■ **Data for this exercise**
####
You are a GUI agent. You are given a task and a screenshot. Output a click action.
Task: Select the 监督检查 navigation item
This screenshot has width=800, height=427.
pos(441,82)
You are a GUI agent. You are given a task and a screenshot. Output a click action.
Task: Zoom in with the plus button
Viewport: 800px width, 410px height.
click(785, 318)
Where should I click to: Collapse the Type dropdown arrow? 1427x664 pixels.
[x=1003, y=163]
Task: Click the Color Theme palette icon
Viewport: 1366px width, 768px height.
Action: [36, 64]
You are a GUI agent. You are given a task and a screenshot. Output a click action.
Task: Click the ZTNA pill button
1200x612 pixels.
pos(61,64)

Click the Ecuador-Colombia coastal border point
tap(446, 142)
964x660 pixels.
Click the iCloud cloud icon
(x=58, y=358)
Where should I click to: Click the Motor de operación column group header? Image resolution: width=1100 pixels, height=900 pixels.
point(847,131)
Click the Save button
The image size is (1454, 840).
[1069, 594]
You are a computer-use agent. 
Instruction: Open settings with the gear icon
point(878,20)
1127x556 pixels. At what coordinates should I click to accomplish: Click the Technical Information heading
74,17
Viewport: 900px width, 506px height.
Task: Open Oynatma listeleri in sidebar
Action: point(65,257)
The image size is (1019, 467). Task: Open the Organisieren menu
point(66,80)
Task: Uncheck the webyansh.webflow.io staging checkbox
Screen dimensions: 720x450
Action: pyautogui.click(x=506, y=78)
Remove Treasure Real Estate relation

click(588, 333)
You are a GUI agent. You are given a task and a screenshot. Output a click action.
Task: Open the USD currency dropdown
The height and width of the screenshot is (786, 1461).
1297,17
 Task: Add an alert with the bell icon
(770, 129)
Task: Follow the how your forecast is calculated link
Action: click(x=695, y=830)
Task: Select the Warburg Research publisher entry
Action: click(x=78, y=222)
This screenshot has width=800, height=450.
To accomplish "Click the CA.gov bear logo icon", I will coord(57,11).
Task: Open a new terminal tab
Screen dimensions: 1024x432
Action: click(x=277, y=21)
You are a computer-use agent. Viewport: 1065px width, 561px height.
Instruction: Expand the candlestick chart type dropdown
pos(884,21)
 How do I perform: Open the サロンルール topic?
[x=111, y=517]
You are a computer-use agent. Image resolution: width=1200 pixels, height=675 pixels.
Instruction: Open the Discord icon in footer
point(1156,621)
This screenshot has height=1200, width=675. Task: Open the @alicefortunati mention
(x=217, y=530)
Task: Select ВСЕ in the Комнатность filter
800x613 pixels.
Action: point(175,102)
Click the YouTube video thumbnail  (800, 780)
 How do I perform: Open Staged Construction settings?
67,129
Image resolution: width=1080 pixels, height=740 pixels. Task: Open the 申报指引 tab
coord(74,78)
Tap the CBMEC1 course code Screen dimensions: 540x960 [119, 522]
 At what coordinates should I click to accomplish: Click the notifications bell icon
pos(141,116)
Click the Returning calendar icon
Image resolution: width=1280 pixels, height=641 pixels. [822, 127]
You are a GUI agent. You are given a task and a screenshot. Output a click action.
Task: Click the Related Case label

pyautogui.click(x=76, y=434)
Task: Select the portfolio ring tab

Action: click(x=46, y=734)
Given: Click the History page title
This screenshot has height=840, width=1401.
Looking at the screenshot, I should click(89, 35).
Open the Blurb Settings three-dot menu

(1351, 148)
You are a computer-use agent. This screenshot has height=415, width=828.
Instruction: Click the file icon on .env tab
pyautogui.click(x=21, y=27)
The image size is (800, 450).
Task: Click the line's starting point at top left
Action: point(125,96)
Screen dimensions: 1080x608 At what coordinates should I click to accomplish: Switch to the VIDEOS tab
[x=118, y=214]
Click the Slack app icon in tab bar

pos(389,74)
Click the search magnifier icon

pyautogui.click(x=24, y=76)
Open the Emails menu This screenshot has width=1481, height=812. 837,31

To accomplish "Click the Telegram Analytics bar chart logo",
####
■ **Directions for this task**
Rewrite the items in the stretch from the line containing "How do I perform: Open Staged" through the line containing "Image resolution: width=1280", changing "Returning" to "Departure" and leaving everything else the same.

■ **Answer to the problem**
 How do I perform: Open Staged Construction settings?
67,129
Image resolution: width=1080 pixels, height=740 pixels. Task: Open the 申报指引 tab
coord(74,78)
Tap the CBMEC1 course code Screen dimensions: 540x960 [119, 522]
 At what coordinates should I click to accomplish: Click the notifications bell icon
pos(141,116)
Click the Departure calendar icon
Image resolution: width=1280 pixels, height=641 pixels. [822, 127]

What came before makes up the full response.